Met een energiereep, bakje instantnoedels en wat nootjes kom je een reisdag wel door. Ook in het verleden bestonden veel handige producten waarmee je onderweg snel een maaltijd of snack in elkaar kon draaien. Eetschrijfster Demet Güzey noemt er in Food on foot, A History of Eating on Trails and in the Wild (2017) een heel stel. Stukjes gedroogde slang in het China van tweeduizend jaar geleden, yakboter en theebladeren die met wat water tot een energiedrank werden gemaakt in Tibet, en johnnycake (maïsbrood) als standaard reismaal van Noord-Amerikaanse kolonisten. De oorspronkelijke bewoners van de vs en Canada overleefden tijdens lange trektochten op ‘pemmikan’ of ‘pemmican’: een zeer calorierijk mengsel van dierlijk vet, gemalen gedroogd vlees en gedroogd fruit.
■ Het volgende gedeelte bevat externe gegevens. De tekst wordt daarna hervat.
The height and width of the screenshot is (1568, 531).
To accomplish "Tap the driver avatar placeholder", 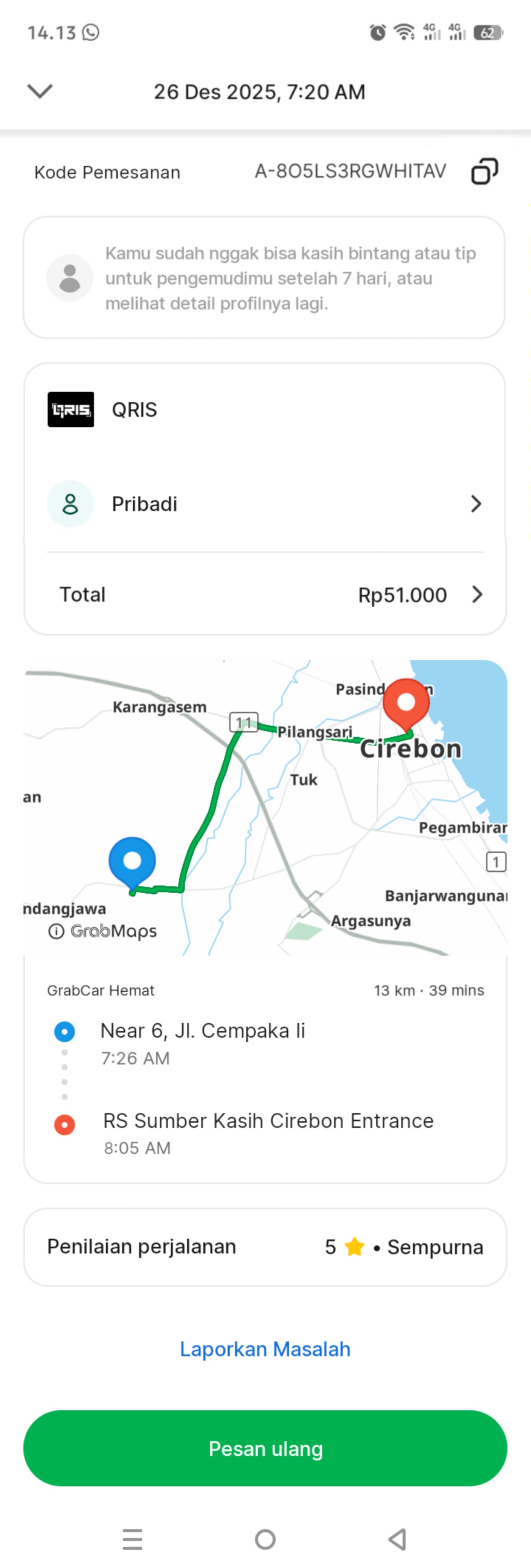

Later gingen ook ontdekkingsreizigers en poolreizigers niet op pad zonder flinke porties pemmikan. Soldaten kregen soms ook het hoogcalorische, lichte energievoedsel mee. In de Tweede Boerenoorlog (1899-1902) bijvoorbeeld:
Het internet zou het internet niet zijn als je inmiddels niet vele videos over hoe pemmikan te maken zou hebben. En inderdaad: van historisch (in kostuum!) tot een zelfverklaard foodnerd die dit ‘ultimate survival food’ maakt tot hippe meisjes en de originele manier van de Cree in Canada. Op al die filmpjes kun je zien hoe je zelf vlees droogt en dat mengt met vet en gedroogde bessen. Pas wel op: het is geen light tussendoortje! Alleen te eten tijdens lange wandelingen, dus.